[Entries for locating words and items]
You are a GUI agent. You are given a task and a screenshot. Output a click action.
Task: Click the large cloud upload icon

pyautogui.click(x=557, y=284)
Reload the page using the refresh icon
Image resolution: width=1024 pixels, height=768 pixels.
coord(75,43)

### REQUEST
Copy every line of the entries above exactly, keeping their order.

### OUTPUT
You are a GUI agent. You are given a task and a screenshot. Output a click action.
Task: Click the large cloud upload icon

pyautogui.click(x=557, y=284)
Reload the page using the refresh icon
Image resolution: width=1024 pixels, height=768 pixels.
coord(75,43)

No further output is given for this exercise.